Last week I mentioned how United Airlines blames the Federal Aviation Authority (FAA) for its cancelation woes.  I might have been a bit too quick in discounting its concerns.  This week London’s Heathrow Airport has taken the extraordinary step of asking airlines to stop selling summer tickets altogether.  The airport is struggling with staff shortages and delays much like many of the major airports in the United States.  Heathrow released a statement explaining that the airport cannot cope with the surging passenger traffic that has regularly exceeded 100K per day with current staffing.  It appears that summer travel has recovered if not exceeded pre-pandemic levels.  People who have postponed travel and vacation for the past two years have apparently decided they all want to travel NOW.  While I still don’t like the business practice of overbooking flights, I apologize to United Airlines for not taking its issues seriously enough.

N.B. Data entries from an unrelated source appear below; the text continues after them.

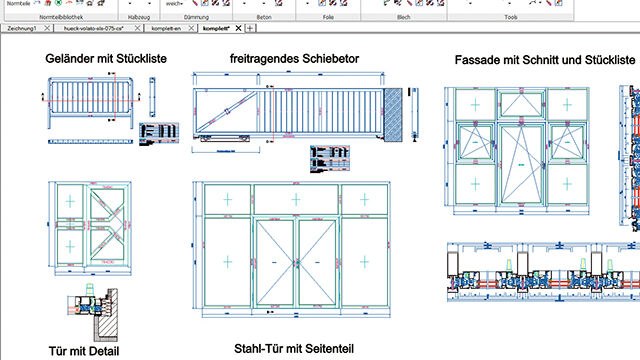Screen dimensions: 640x360
Task: Add a new drawing tab with plus button
Action: (x=250, y=28)
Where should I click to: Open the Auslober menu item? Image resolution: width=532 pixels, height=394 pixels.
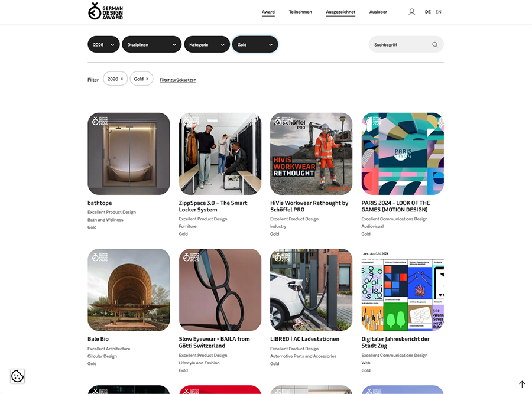tap(378, 12)
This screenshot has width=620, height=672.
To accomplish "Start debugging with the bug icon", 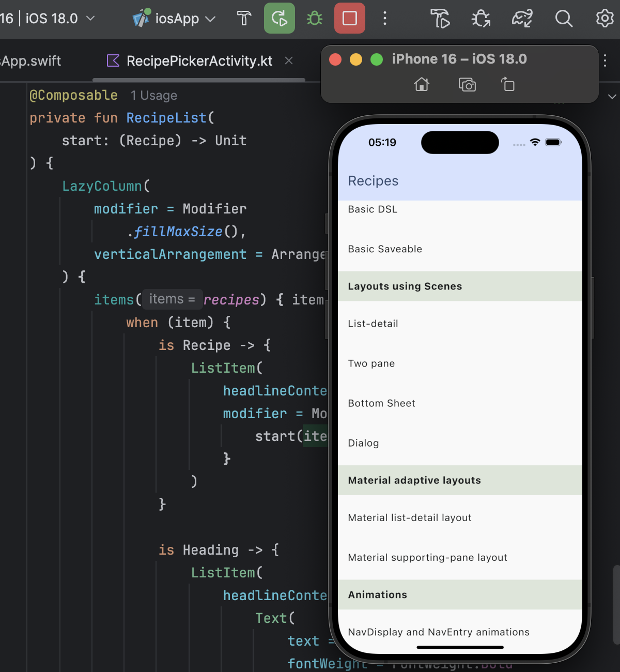I will point(314,19).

With regards to the economy, while it continues to trudge along, things aren’t as bad as the news portrays.  With consumer sentiment readings at all-time lows (going back 70 years), it is impressive that retail sales have maintained a healthy level.  And while credit has increased, it is still below pre-pandemic levels.  The Nonfarm Payrolls report last week showed over 370K jobs created in June, while the initial unemployment claims aren’t any higher than the long-term average of 225K per week.  What remains red hot is the unsustainably high inflation rate which topped 9% in June.  This sets the stage for another 75-basis point interest rate hike on July 28, when the FOMC next meets.  While some believe the Fed could raise rates by a full 1% at the next meeting, that seems unlikely.

In closing, I turn to a feel-good story that is sure to make you smile in appreciation and perhaps understanding.  With skyrocketing inflation, it is reasonable that a zoo may want to cut costs by reducing either the amount or the quality of the food it feeds its animals.  After all, food must be among its largest expenditures.  With that in mind, a zoo in Japan began feeding its king penguins a less expensive, and apparently less delectable, common mackerel.  It seems the penguins prefer horse mackerel, and can be seen refusing to eat in a video that has gone viral.  If you find yourself eating some leftovers that aren’t terribly appetizing, maybe you can relate.  Now you know.